Citation : VC c Ministre de l’Emploi et du Développement social, 2023 TSS 450

Tribunal de la sécurité sociale du Canada
Division générale, section de la sécurité du revenu

Décision

Appelante : V. C.
Représentant : S. C.
Intimée : Ministre de l’Emploi et du Développement social

Décision portée en appel : Décision découlant de la révision du ministre de l’Emploi et du Développement social datée du 24 août 2021 (communiquée par Service Canada)

Membre du Tribunal : Lianne Byrne
Mode d’audience : Téléconférence
Date de l’audience : Le 19 janvier 2023
Participants à l’audience : Appelante
Représentant de l’appelante
Date de la décision : Le 23 février 2023
Numéro de dossier : GP-21-1894

Sur cette page

Décision

[1] L’appel est rejeté.

[2] L’appelante, V. C., n’est pas admissible à une pension d’invalidité du Régime de pensions du Canada (RPC). J’explique dans la présente décision pourquoi je rejette l’appel.

Aperçu

[3] L’appelante avait 51 ans le 31 décembre 2015. Elle travaillait comme cuisinière de repas-minute. Elle a écrit dans sa demande de prestations d’invalidité du RPC qu’elle ne pouvait plus travailler à compter de juin 2017 en raison de douleurs au dos causées par une forte pression des racines nerveuses, du remplacement bilatéral du genou, de l’arthrite terminale, d’une déchirure de l’épaule droite, d’une obésité sévère, de l’incontinence urinaire, du syndrome du canal carpien bilatéral, de la dépression et de l’anxiété.

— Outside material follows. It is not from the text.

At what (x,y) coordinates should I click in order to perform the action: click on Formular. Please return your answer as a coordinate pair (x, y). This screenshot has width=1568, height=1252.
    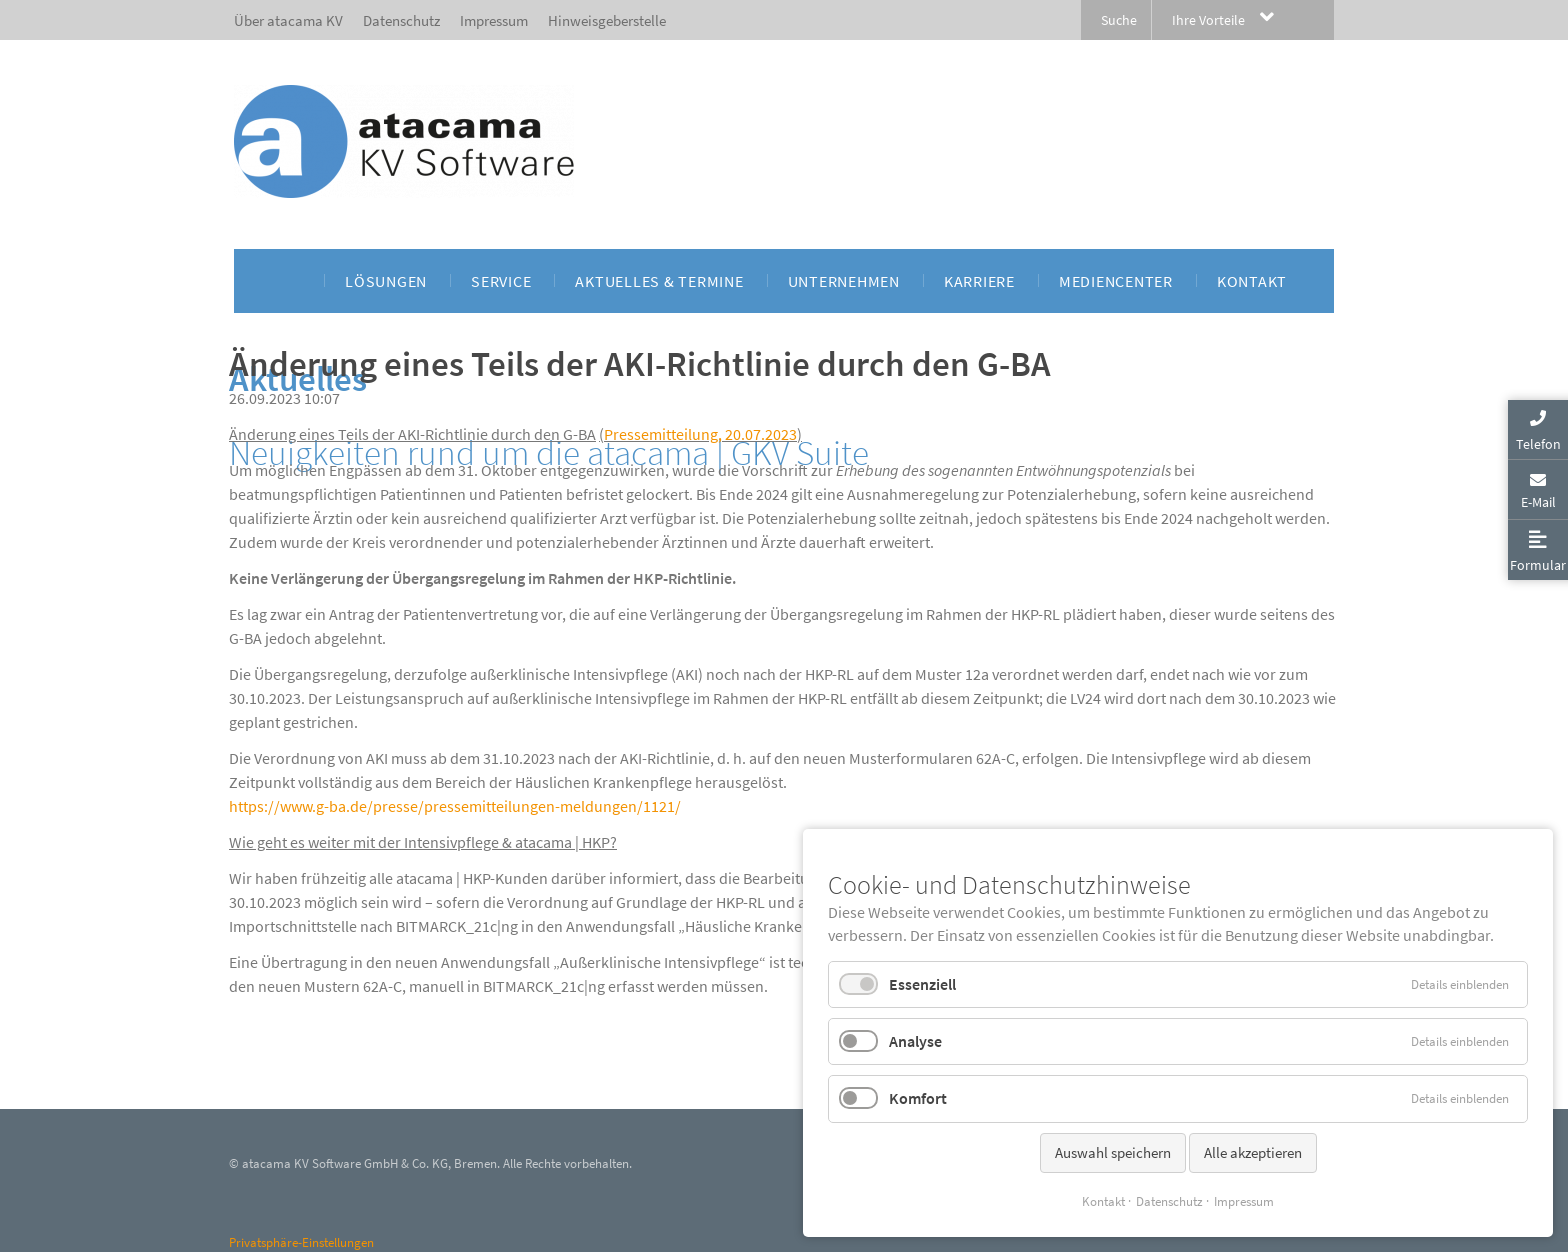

[4] L’appelante a demandé une pension d’invalidité du RPC le 25 février 2021. Le ministre de l’Emploi et du Développement social (ministre) a rejeté sa demande. L’appelante a porté en appel la décision du ministre devant la division générale du Tribunal de la sécurité sociale.

[5] L’appelante affirme qu’elle a de multiples problèmes de santé qui l’ont rendue totalement invalide au 31 décembre 2015. Les rapports médicaux au dossier indiquent que tous ses problèmes de santé existaient à un certain niveau de gravité avant le 31 décembre 2015. Elle a travaillé comme cuisinière de repas-minute pendant de nombreuses années. Elle a cessé de travailler au début de 2015 en raison de ses problèmes de santé. Elle a tenté de reprendre le travail en 2017 sans succès. Elle n’a pas terminé ses études secondaires et ne possède pas de compétences transférables.

[6] Le ministre affirme qu’elle a de multiples problèmes de santé, qui ont progressé au fil des ans. Toutefois, la preuve fournie n’appuie pas la présence d’un problème de santé physique ou mentale gravement invalidant au moyen de diagnostics, de traitements, de médicaments, d’aiguillages vers des spécialistes ou d’évaluations de la capacité fonctionnelle qui la rendrait invalide indéfiniment à l’égard de toute activité professionnelle avant le 31 décembre 2015. En fait, elle a travaillé jusqu’en juin 2017.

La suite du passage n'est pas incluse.